Many of the dwellings, although stone-built, were simply one room thatched houses occasionally with a built-in bed or beds placed in side walls; but many, if not the majority, slept on straw, rushes, or heather spread in front of the fire. Most homes had no chimney and at best one small window without glass. Farming and grazing and remittances from sons (some as young as 13) working in Ulster or Scotland kept them alive. Rundale and the division of their small plots (with the landlord's consent) frequently left many sons and daughters with plots too small. [Webster's Third New International Dictionary defines rundale: a distribution of lands among tenants or owners in Scotland or Ireland by which the land is apportioned so that a single tenant's or owner's holding consist of strips lying betwen those of others.] Poverty was rampant. Shoes and clothing were scarce. Poteen (illicit whiskey) was plentiful. Famine was real and immigration to America or Australia seemed to be the only salvation for them and those they left behind.
As strange as it may sound, these Irish of the parishes of Cloughaneely and Gweedore were not an unhappy lot. Certainly, there were spiritual compensations. They stayed close to their church. Even under these poor conditions the Irish of Northwest Donegal retained natural dignity and gaiety. Lord George Hill, the then landlord of Gweedore parish, pays tribute to their "intelligence, civility, generosity and courage" (traits that McGeadys still demonstrate plus a slight aristocratic tinge).
The exodus of the most skilled Irish is exemplified by the quotation from the Irish Folklaw Commission, relative to Beltany township, of various McGeadys and their relations and friends in Gweedore. The Commission says:
There was no trade in the world then but some man of Beltany could try itthe best weavers in the country were there; there were masons, carpenters, coopers, thatchers and every kind of tradesmen you could name in this townland; and after the famine years neither tale nor tidings of them could be found. They all went into strange and distant lands and never returned since. The ruins of their houses were there until the land was divided and they were cleared and fences made of the staves, leaving no trace of them to be seen now.

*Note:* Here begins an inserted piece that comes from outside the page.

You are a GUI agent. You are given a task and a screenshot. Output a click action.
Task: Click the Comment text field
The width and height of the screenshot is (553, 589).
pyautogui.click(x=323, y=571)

We shall see that the knowledge of these trades was vital to progress in the New World, especially in the developing township of Mauch Chunk, a place that appeared to serve as a magnet for the Irish of Kilmacrenan Barony of Northwest Donegal which embraced Gweedore and Cloughaneely.
One of the most pleasant sounds in the English language today is to listen to an English-speaking Donegal lass. The "lilt" is musical and uniquely delightful. (As the song says, "You can hear the angels sing.") The early days of Mauch Chunk were blessed by those sounds emanating from rosy-cheeked lassies. As we shall discover, both Michael and John married Donegal beauties. John before he left and Michael after he arrived in Mauch Chunk.
Michael and John bravely prepared to leave their native soil with heavy hearts, their parents and family mourning. Carrying the final blessing of Father Hugh McFadden, they put their few belongings on their backs. Michael took leave of his brothers and sisters with a promise to "send for them" and set out on foot for Londonderry. John, too, said his goodbyes in the same manner and he, too, took ship for the New World. Their destination: Mauch Chunk, Pennsylvania, where tales of Mauch Chunk as the center of the "Black Gold" or "Black Diamonds" (anthracite trade), with jobs-a-plenty, had reached into their remote fastness via letters to relatives in the parishoff they went to seek their fortune, facing the real perils of the Famine Coffin Ships on which they embarked. The bow of the ship gave them their last glimpse of the Holy Ground. America beckoned them to their new life.